Perinatal mental health encompasses the psychological, emotional, relational, and embodied changes that occur during pregnancy and the postpartum period. While this time can be deeply meaningful, it can also include anxiety, depression, birth trauma, identity disruption, and relationship strain.

Some emotional intensity during this time is part of normal developmental transition. Other experiences may reflect perinatal mood and anxiety disorders that benefit from additional support.

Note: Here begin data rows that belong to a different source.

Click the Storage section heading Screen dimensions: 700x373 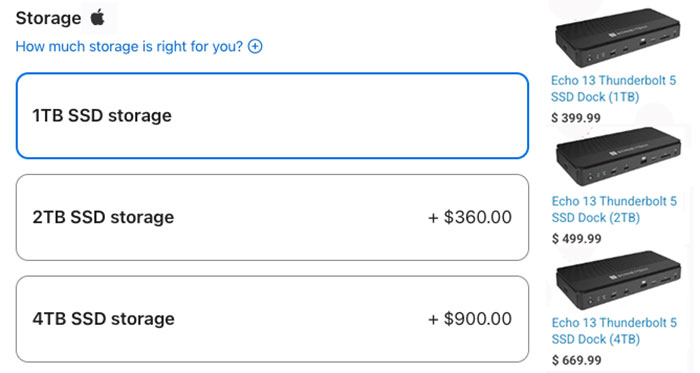point(48,18)
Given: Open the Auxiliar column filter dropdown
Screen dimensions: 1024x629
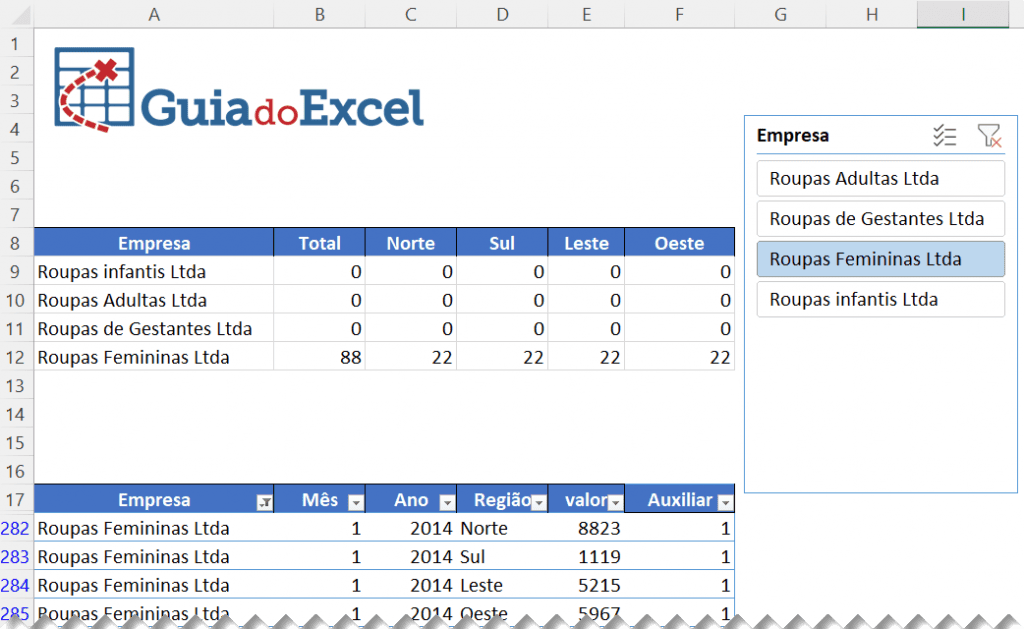Looking at the screenshot, I should [x=725, y=502].
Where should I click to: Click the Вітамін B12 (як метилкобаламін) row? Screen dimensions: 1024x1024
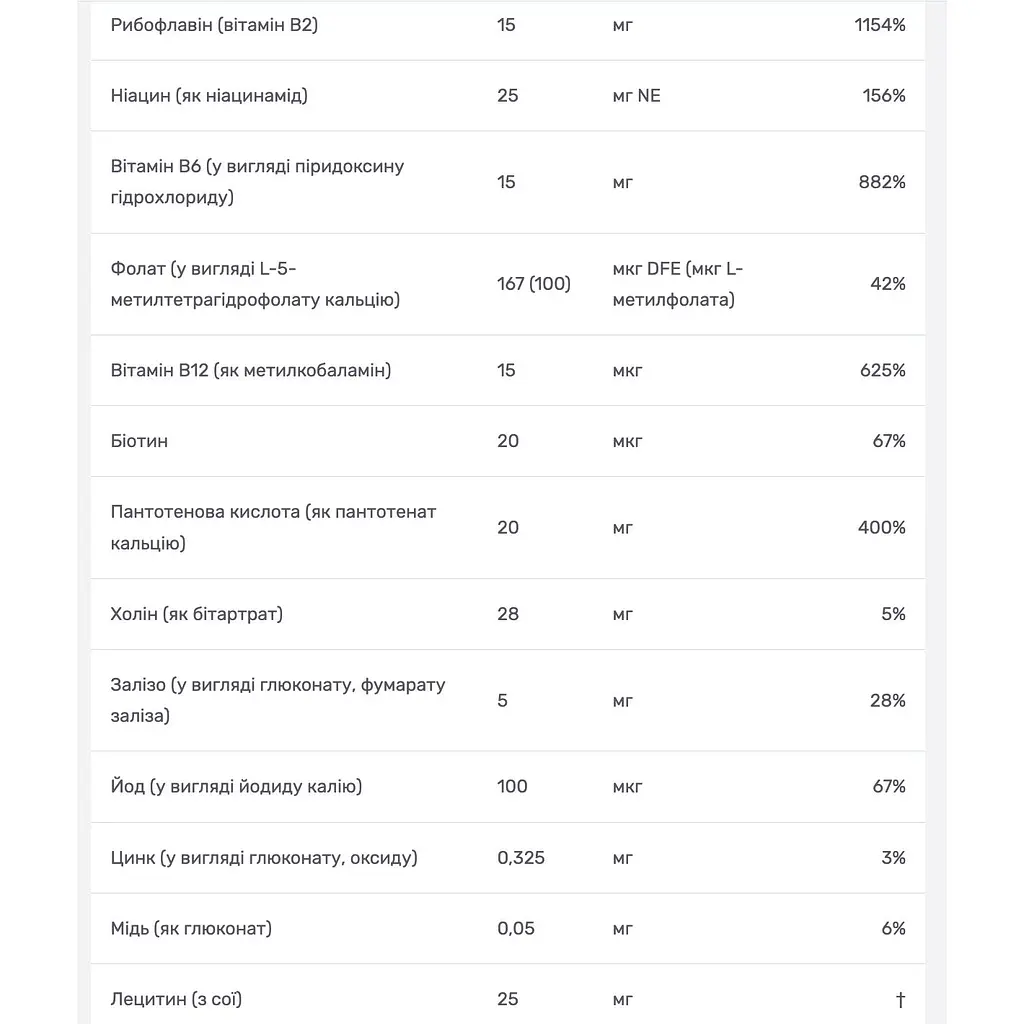pos(507,370)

All of this unfolds within the broader developmental transition into motherhood — known as matrescence. Understanding this context helps reduce shame and clarifies when support is needed.

 

My approach integrates evidence-based psychotherapy, attachment theory, and nervous system–informed care. Whether you are navigating mood changes, adjusting to new motherhood, or working through a difficult birth experience, support can help you find steadiness and meaning in this transition.

This section includes resources on postpartum mood disorders, birth trauma, and the developmental process of matrescence.

Pregnancy, Postpartum, and Early Parenting
 

The perinatal period places exceptional demand on the nervous system. Hormonal shifts, sleep disruption, medical interventions, feeding challenges, relationship changes, and evolving identity all influence emotional regulation.

During pregnancy, anticipatory anxiety, body changes, prior trauma, or medical complications may heighten stress responses. After birth, recovery, sleep deprivation, feeding patterns, and constant caregiving can strain regulation capacity.

These experiences are not signs of weakness. They reflect a nervous system adapting to sustained biological and relational intensity.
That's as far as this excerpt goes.